• **PROBLEM DESCRIPTION**:
In the data below, find the line containing "This screenshot has width=838, height=675.", then set down that line and every later line up to and including the line containing "Task: Select the Zattoo button", exactly.

• • • • •

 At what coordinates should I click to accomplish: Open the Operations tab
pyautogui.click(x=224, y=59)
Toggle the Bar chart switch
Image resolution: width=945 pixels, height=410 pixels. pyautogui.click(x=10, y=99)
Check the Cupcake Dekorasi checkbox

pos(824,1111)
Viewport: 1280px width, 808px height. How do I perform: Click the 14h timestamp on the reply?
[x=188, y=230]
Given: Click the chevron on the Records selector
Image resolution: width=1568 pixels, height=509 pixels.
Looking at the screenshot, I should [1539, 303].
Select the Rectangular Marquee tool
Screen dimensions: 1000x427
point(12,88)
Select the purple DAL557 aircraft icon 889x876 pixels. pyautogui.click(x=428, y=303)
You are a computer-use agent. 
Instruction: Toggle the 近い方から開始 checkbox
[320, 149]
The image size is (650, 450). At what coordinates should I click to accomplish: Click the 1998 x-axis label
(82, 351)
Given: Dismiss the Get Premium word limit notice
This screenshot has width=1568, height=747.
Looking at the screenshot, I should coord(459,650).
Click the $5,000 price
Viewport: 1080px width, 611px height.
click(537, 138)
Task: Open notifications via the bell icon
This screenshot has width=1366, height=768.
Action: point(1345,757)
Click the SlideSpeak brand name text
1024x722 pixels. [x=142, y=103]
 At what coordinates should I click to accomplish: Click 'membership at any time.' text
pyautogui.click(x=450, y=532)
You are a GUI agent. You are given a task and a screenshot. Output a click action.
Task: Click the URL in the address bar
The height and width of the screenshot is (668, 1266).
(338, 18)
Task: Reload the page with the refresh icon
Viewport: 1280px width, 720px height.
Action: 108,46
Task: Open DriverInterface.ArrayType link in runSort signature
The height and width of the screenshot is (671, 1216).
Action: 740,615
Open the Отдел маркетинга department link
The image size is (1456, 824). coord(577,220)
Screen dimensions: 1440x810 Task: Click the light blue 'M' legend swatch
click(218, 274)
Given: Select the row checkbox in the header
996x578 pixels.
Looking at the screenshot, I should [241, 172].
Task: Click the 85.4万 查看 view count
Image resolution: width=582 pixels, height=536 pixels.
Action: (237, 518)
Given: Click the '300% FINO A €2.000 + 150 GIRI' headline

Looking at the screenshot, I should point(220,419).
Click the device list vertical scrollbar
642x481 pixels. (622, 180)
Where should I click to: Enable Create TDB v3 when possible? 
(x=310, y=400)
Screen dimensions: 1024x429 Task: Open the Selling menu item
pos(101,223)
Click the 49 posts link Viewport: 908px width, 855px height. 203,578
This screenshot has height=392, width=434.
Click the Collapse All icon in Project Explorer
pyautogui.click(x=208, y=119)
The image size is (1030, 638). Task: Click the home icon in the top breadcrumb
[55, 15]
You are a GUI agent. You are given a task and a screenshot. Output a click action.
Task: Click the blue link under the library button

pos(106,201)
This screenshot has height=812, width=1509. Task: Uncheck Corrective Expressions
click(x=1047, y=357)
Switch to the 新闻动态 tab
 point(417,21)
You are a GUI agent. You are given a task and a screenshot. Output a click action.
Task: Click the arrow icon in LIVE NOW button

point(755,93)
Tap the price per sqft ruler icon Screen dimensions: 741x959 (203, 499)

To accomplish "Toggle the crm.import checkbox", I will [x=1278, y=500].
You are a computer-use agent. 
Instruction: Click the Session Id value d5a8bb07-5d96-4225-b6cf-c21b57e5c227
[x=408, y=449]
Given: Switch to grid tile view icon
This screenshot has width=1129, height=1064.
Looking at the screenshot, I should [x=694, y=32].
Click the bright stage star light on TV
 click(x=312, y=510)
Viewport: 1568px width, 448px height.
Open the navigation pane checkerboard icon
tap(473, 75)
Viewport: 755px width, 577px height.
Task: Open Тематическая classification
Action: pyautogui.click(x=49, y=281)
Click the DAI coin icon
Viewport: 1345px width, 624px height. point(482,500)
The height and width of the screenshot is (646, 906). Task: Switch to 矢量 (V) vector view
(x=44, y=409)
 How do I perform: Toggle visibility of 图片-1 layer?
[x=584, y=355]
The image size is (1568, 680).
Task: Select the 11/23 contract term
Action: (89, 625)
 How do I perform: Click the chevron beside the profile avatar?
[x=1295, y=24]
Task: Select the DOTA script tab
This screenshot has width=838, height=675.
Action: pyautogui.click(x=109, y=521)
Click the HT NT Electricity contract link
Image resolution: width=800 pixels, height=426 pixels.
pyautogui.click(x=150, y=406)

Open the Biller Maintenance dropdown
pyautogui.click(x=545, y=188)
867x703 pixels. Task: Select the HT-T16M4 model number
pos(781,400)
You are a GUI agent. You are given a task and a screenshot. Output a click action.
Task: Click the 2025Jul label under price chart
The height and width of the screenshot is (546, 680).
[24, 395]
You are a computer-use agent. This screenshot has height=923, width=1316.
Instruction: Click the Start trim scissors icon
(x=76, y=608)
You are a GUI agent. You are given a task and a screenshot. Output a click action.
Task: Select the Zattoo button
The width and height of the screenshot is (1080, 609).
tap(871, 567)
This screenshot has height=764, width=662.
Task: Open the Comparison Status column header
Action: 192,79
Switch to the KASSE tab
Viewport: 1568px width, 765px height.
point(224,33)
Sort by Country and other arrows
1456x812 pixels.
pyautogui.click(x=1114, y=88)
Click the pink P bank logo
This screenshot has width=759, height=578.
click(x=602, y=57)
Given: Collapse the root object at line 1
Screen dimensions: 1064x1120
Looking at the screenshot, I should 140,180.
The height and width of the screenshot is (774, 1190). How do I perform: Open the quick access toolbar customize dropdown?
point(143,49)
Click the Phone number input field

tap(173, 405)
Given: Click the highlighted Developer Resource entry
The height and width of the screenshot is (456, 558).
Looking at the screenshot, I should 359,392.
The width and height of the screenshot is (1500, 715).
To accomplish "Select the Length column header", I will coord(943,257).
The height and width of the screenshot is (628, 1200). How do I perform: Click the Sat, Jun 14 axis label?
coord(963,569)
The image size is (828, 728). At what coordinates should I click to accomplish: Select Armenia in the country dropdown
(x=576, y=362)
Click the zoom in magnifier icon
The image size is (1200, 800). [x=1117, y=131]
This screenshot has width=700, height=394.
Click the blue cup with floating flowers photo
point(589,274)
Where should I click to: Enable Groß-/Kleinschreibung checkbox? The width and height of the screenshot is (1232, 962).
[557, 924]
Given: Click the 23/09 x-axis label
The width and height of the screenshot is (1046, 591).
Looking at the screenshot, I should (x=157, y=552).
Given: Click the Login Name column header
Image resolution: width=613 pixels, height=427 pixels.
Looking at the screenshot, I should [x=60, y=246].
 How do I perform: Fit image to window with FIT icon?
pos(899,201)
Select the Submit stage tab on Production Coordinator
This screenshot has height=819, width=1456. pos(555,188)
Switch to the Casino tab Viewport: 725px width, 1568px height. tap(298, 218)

• • • • •

• **ANSWER BOX**:
This screenshot has width=838, height=675.
Action: pyautogui.click(x=109, y=521)
Click the HT NT Electricity contract link
Image resolution: width=800 pixels, height=426 pixels.
pyautogui.click(x=150, y=406)

Open the Biller Maintenance dropdown
pyautogui.click(x=545, y=188)
867x703 pixels. Task: Select the HT-T16M4 model number
pos(781,400)
You are a GUI agent. You are given a task and a screenshot. Output a click action.
Task: Click the 2025Jul label under price chart
The height and width of the screenshot is (546, 680).
[24, 395]
You are a computer-use agent. This screenshot has height=923, width=1316.
Instruction: Click the Start trim scissors icon
(x=76, y=608)
You are a GUI agent. You are given a task and a screenshot. Output a click action.
Task: Select the Zattoo button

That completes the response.